On my way to the Rendezvous, this really weird bar in this weird neighborhood on the West Side with these people called pipsters or something, to see the band of this guy at my AA meetings, my car crapped out on Delaware Avenue, right near to Hertel. I went walking down Hertel to find a phone but the sidewalk and street were all torn up like a bomb had dropped and I couldn’t get anywhere in the spike heels I had on. I went into this bar called The Viridian to see if I could find a phone and have a drink.

First of all, I’d swear I had walked into Saturday Night Fever or whatever with all the mirrors and chintzy, fake chrome but I kind of liked the place. It was really small but you felt like there was more to the joint behind the mirrors. Then I noticed all these Guido “how you doin’ guys” like a bunch of prisoners or some shit just staring at me all rude like I was on TV or something and not even in the same room with them.

I looked at one of them, this way-Guinea, grease-goof with a gold chain that looked it was pulled off of Barbara Bush, and said, “Down boy, your lipstick’s showing.” At first the pansy put his head down, but all his buddies, who were ages like 20 up to two-hundred and twenty, started “ooh”-ing and “ah”-ing and he got all brave and said “Just lookin’.” And then, when I was almost over to the phone, he mumbled, “ya fuckin’ bitch.” I wasn’t in the mood for this shit, but I stopped and looked at him all cold and then called about ninety people before I thought to call my cousin Curtis. He’s been real nice to me the last few years. Nobody else in the family wants him around because they all say he’s gay or whatever. But I don’t give a shit. At least he’s not in jail. He jokes though that he wouldn’t mind it.

Anyway, he’d never heard of the bar and said he didn’t usually hang out around Hertel too much but he’d be down in a little while.

So, I had to wait there with those cologne-cloud, pretend-gangsters. I ordered a margarita and the girl didn’t know what was in one and I didn’t either so I just got a beer and played some Prince songs on the jukebox. It was really loud, which was cool, but then one of those Corleone rejects comes over and tries out his lines.

“What’s that you’re drinking?”

“Budweiser, Einstein.”

“Never seen you in here before.”

“Yeah, I’m a house wench; I don’t wander out to the barn much.”

Then he’s like “hey, what’s your problem? I’m just trying to have a conversation.”
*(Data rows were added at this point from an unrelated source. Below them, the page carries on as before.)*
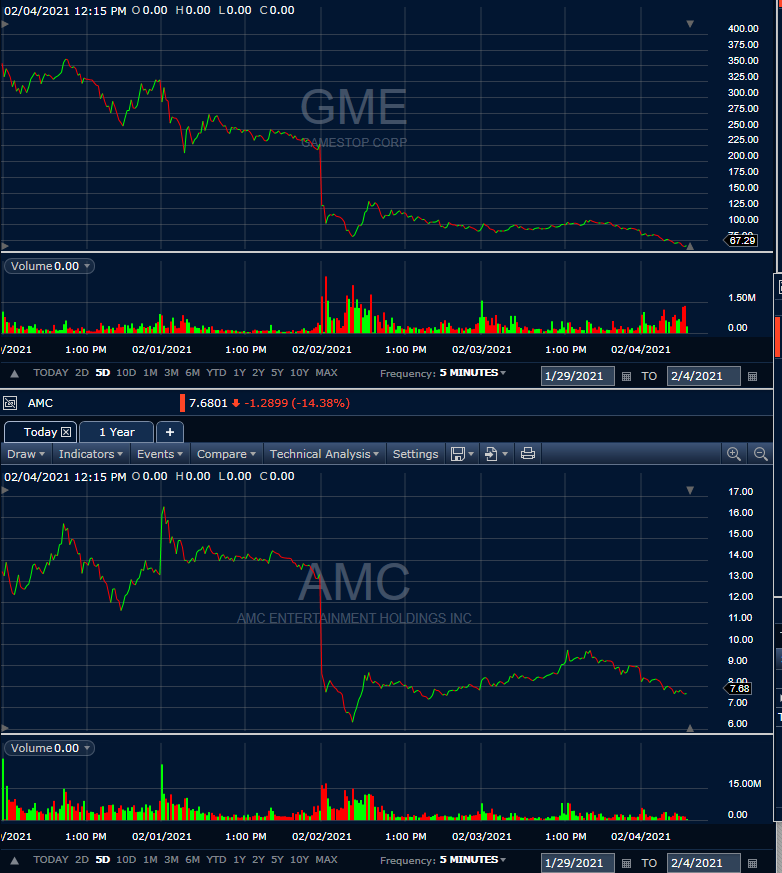Close the Today tab with its X

click(x=66, y=432)
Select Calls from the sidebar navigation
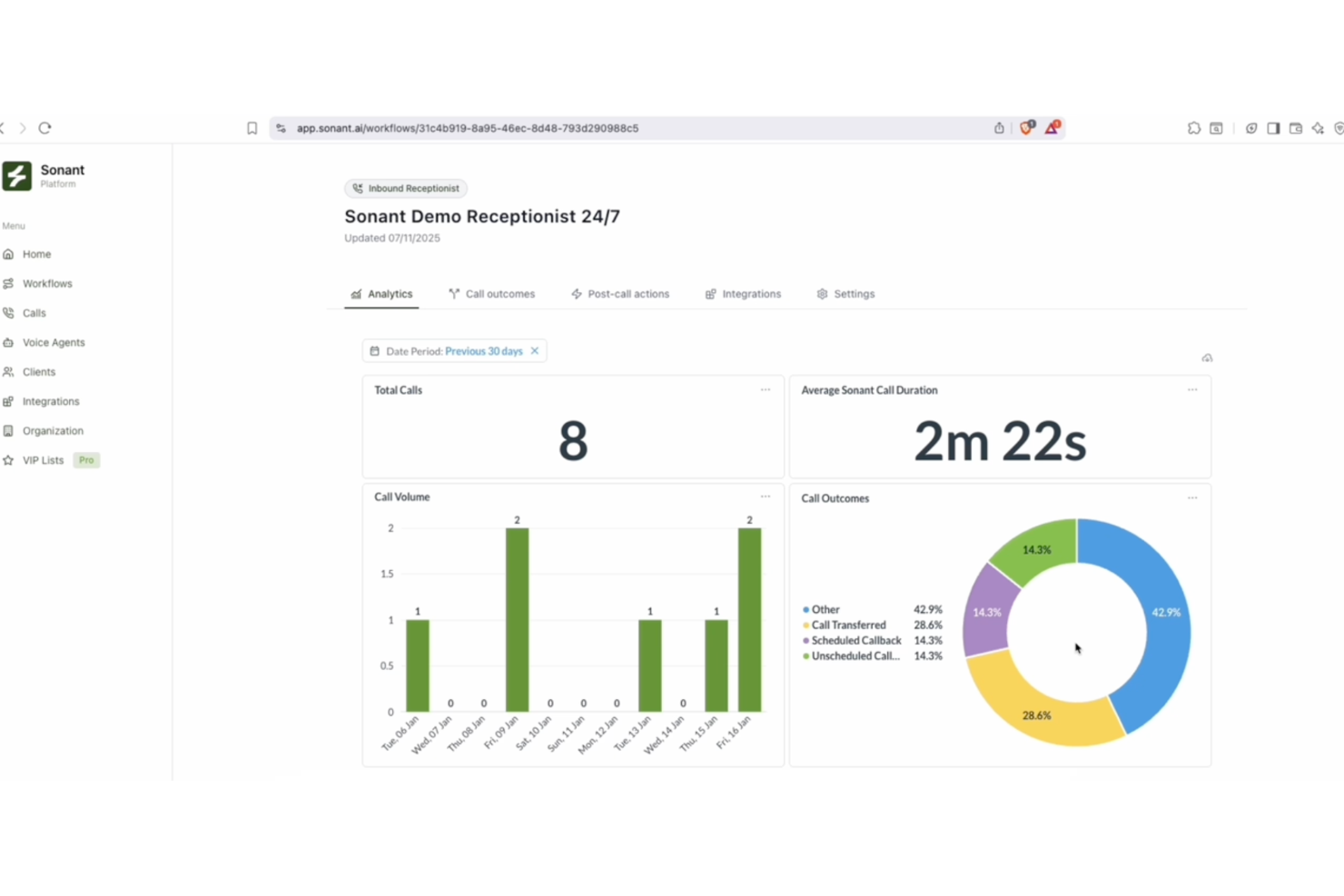The height and width of the screenshot is (896, 1344). [35, 312]
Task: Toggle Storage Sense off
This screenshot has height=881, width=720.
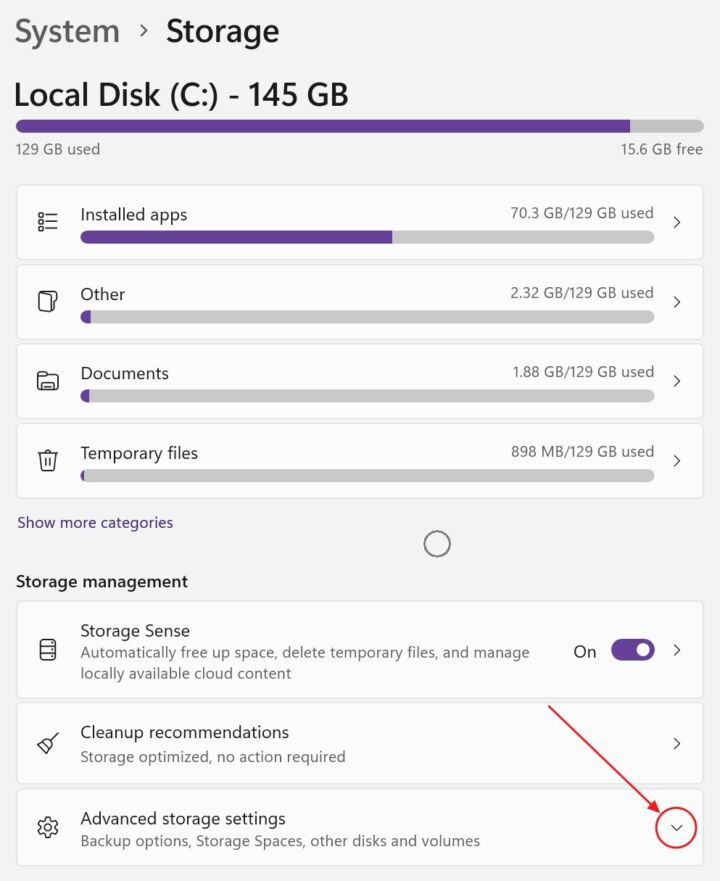Action: pos(632,650)
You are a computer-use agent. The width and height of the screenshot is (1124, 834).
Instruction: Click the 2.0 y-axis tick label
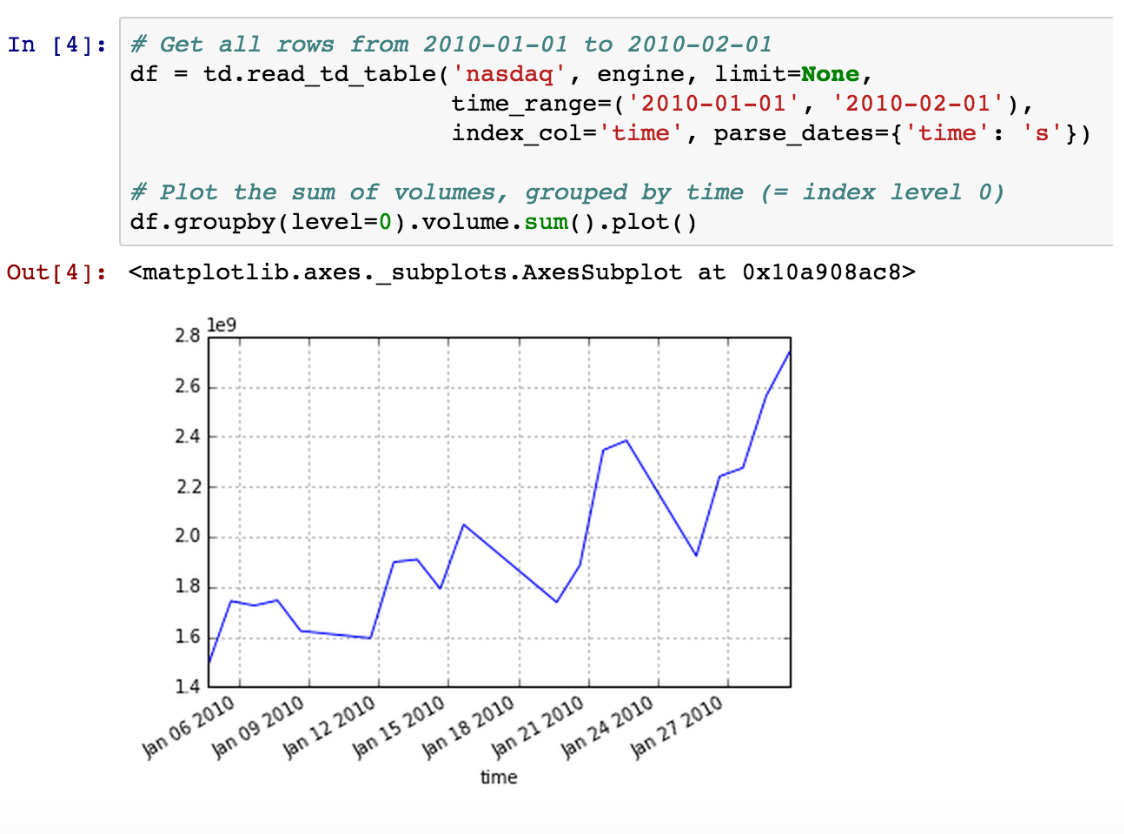(x=188, y=537)
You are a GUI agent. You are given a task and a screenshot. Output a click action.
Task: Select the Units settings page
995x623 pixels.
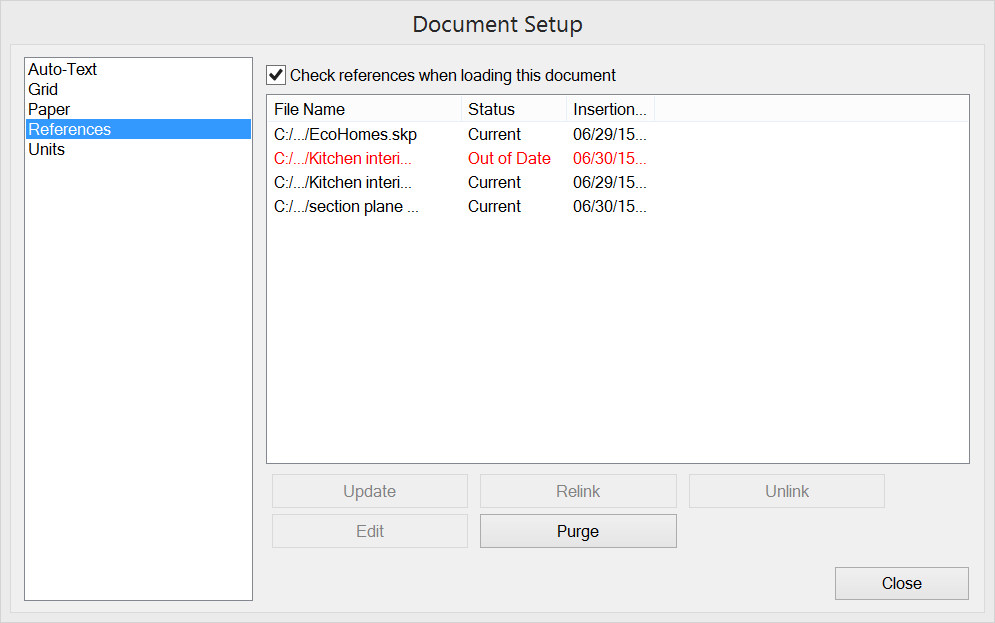pyautogui.click(x=46, y=149)
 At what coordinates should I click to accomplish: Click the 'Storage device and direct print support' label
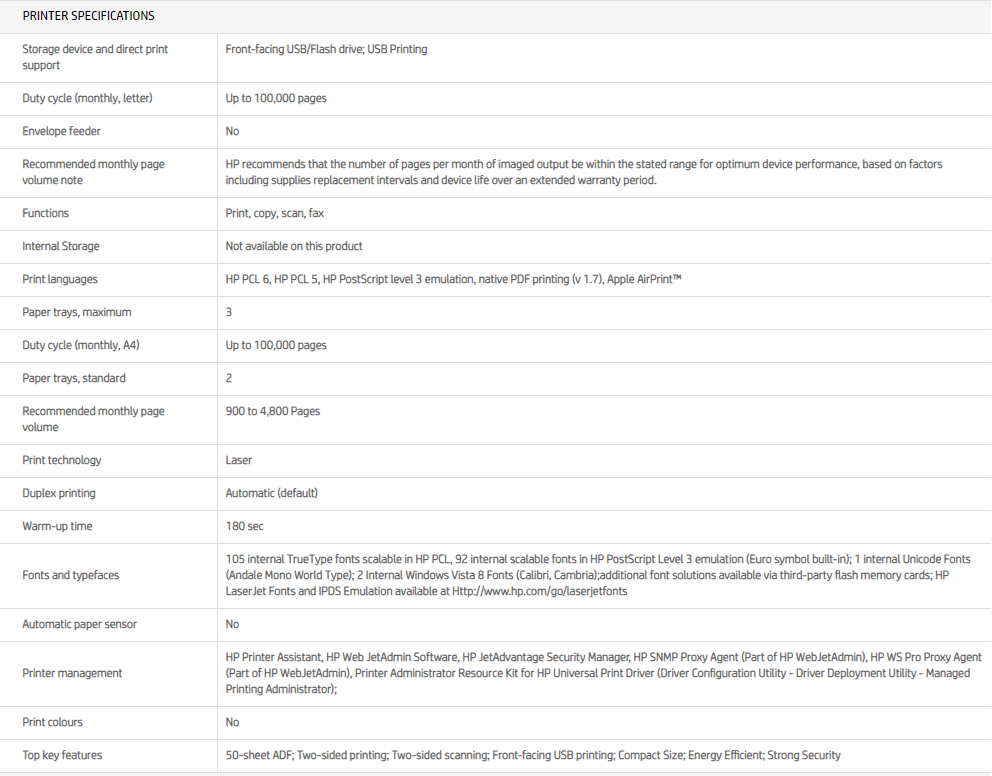tap(95, 57)
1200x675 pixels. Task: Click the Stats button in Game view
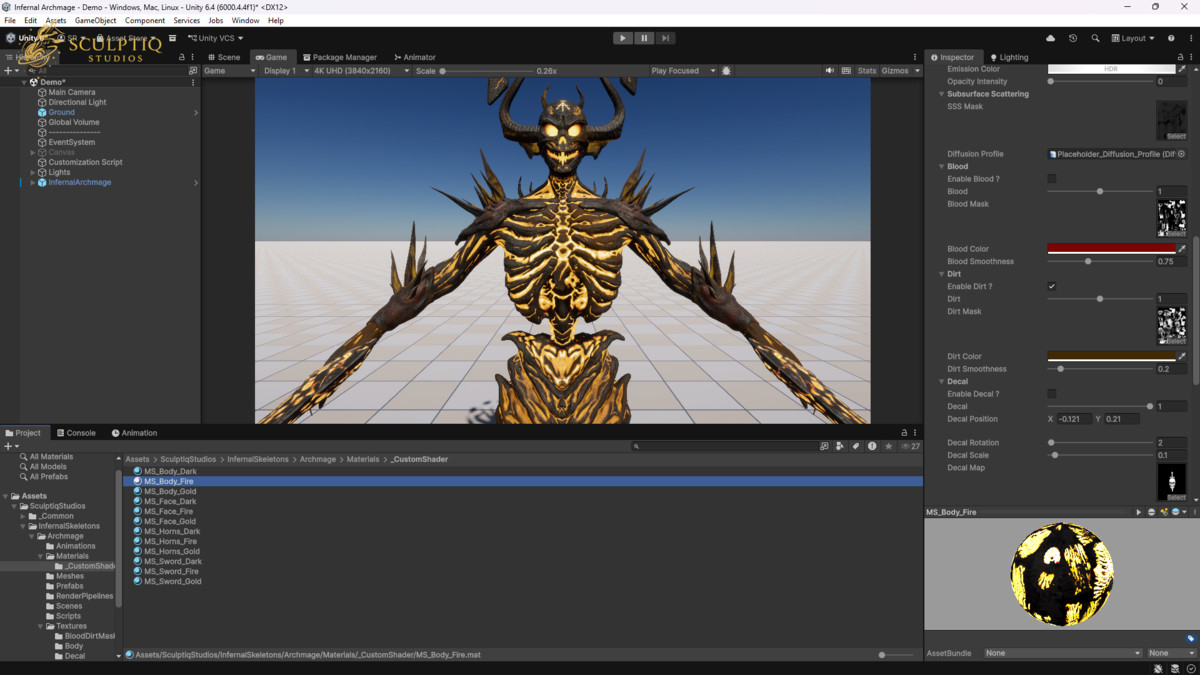click(866, 71)
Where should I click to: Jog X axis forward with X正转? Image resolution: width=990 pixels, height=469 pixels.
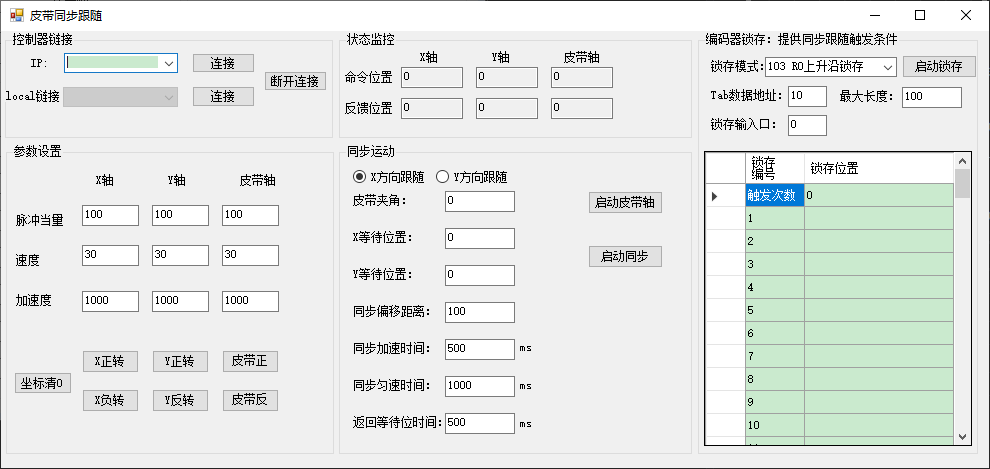pyautogui.click(x=109, y=361)
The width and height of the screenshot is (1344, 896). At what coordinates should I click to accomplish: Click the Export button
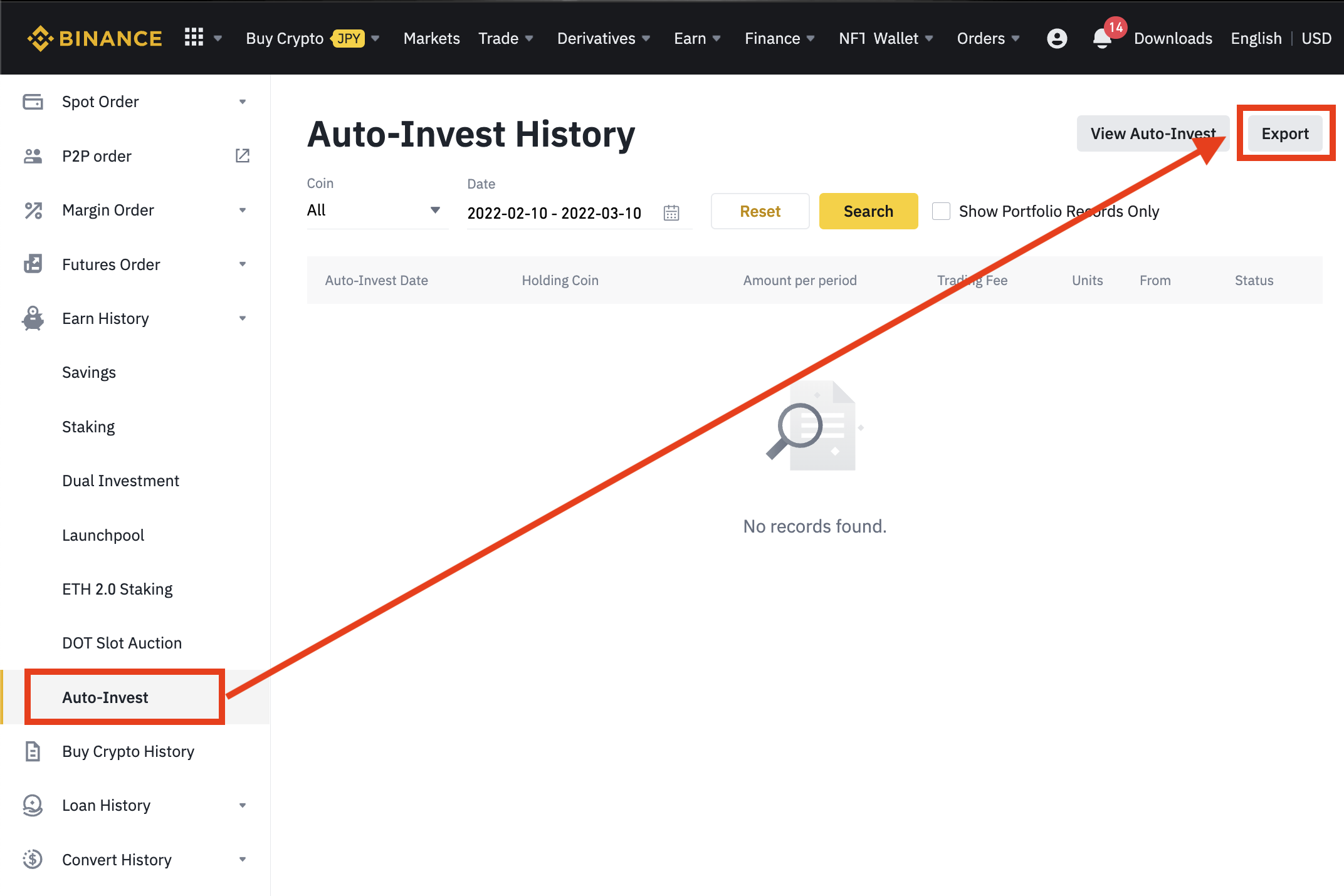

So I’m all like, “Fine, have it over there with your circle jerk. And put that pinky ring back on your dick before it crawls back in its hole.”

So now, Guiseppe or whoever is getting steamed and he walks back over to his little sewing bee and starts railing on about me so’s I can hear him, “cocksucking bitch,” and other such poetry.

So like twenty minutes later Curtis shows up and as soon as he hits the place, the little grease pool at the other end of the bar, you’d swear a space ship had landed, they’re all going “Jesus fuckin’ Christ, a fucking faggot.”

For whatever reason Curtis wanted to get going right away but I wanted one more drink. So Curtis finally gave in and sat down and sure as shit here comes Fiat and Ferrari.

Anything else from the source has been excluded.